Cas de la pression atmosphérique
La pression à la surface du globe, p, oscille localement et dans letemps autour d'une valeur moyenne de 1 013 hPa. Le maximum de pression, mesuré en Sibérie occidentale, est de 1 078 hPa, et le minimum, enregistré dans l'océan Pacifique, au large des Philippines, de 887 hPa. Les variations de pression au voisinage du sol, bien que de faible amplitude, ont une grande importance en météorologie, car les mouvements de l'air leur sont fortement liés. Ces gradients de pression, associés à la force de Coriolis (due à la rotation de la Terre), donnent naissance aux vents géostrophiques, qui suivent les lignes isobares (lignes d'égale pression prises sur une surface de niveau). Soit, dans l'hémisphère Nord, un observateur tournant le dos au vent: les basses pressions (dépressions) se situent à sa gauche, et les hautes pressions (anticyclones) à sa droite (c'est l'inverse dans l'hémisphère Sud). On observe un phénomène analogue lorsque l'on vide un lavabo: il se crée une dépression, et par suite un tourbillon qui tourne dans le sens inverse des aiguilles d'une montre dans l'hémisphère Nord, dans le sens direct dans l'hémisphère Sud (règle de Buys-Ballot). La pression atmosphérique diminue avec l'altitude. Elle est divisée approximativement par 10 chaque fois que l'on s'élève de 16 km. De l'ordre de 550 hPa au sommet des Alpes, elle descend à 300 hPa au sommet de l'Himalaya. Au-delà de 5 000 m, la pression partielle de l'oxygène, comme la pression atmosphérique totale, est divisée par deux; elle ne permet plus la respiration humaine ou la carburation des moteurs.

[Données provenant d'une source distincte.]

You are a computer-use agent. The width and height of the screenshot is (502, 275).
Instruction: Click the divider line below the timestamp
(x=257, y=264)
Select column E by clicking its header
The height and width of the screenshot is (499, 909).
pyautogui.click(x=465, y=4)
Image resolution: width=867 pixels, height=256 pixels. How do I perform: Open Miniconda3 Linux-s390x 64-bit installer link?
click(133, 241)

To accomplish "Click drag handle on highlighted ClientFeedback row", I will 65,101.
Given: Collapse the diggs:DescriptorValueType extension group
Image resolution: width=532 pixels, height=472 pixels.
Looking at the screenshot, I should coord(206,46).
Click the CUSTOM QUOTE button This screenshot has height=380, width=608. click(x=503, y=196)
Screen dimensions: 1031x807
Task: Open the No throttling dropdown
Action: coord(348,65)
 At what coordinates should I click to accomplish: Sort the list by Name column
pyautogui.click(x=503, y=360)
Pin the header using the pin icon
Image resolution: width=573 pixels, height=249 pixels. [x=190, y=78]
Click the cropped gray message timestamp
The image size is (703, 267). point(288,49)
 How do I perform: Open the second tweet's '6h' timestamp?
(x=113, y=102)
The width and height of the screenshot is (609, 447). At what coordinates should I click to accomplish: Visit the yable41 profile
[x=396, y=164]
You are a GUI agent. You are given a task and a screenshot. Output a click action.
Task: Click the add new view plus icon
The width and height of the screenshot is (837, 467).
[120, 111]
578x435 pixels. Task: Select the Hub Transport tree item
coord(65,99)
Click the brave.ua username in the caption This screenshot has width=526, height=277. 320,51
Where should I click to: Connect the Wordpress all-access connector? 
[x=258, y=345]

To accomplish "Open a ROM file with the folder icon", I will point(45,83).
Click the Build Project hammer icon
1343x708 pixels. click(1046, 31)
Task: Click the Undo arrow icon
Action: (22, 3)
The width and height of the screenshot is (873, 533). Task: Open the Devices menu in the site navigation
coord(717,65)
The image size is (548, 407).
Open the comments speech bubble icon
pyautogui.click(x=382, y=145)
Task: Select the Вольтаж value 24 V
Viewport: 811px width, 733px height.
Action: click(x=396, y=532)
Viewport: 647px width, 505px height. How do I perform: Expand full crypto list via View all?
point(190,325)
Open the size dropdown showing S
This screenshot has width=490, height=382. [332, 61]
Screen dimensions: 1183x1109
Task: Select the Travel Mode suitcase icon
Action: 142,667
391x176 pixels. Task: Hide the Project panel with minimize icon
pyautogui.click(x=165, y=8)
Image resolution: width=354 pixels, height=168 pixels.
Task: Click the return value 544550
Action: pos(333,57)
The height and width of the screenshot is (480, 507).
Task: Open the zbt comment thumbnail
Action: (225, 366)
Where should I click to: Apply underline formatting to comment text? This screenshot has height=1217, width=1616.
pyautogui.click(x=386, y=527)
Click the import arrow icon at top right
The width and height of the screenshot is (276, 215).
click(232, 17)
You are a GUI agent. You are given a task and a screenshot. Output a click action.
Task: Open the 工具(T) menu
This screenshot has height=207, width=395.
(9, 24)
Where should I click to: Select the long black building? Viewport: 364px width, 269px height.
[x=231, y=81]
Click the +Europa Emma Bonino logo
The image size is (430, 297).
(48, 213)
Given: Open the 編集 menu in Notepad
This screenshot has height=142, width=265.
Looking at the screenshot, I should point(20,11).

Les déplacements à ces altitudes exigent un apport complémentaire d'oxygène (réserves et masques à oxygène, pressurisation des cabines dans les avions).Appareils de mesure de pression On appelle manomètres les appareils servant à mesurer la pression (le nom de baromètre est réservé aux manomètres qui mesurent la pression atmosphérique). Leur principe de fonctionnement dépend de l'ordre de grandeur des pressions à mesurer, du type d'utilisation et de la fiabilité demandée.Types de manomètres Les manomètres à liquide, très précis, sont souvent utilisés pour l'étalonnage des autres types de manomètres. Le plus connu est incontestablement le baromètre à mercure, inventé en 1643 par Evangelista Torricelli. Inspiré par une idée de Galilée, dont il avait été l'élève, il retourne un tube rempli de mercure au-dessus d'une cuve de mercure et constate qu'une partie du liquide reste dans le tube. La pression qui s'exerce sur la surface libre de la cuve équilibre donc le poids de la colonne de mercure. Torricelli met ainsi en évidence la pression atmosphérique et crée, pour la première fois, un vide permanent dans la partie supérieure du tube (appelée chambre barométrique). Sachant que P = rgh, on peut calculer la pression atmosphérique en mesurant la hauteur de mercure. Les manomètres à liquide fonctionnent tous sur ce principe. Les manomètres à air libre, dont la partie supérieure du tube n'est pas fermée, servent à mesurer une pression relative, différence entre la pression à mesurer et la pression atmosphérique. De manière générale, on appelle manomètre différentiel un appareil qui permet de mesurer une différence de pression.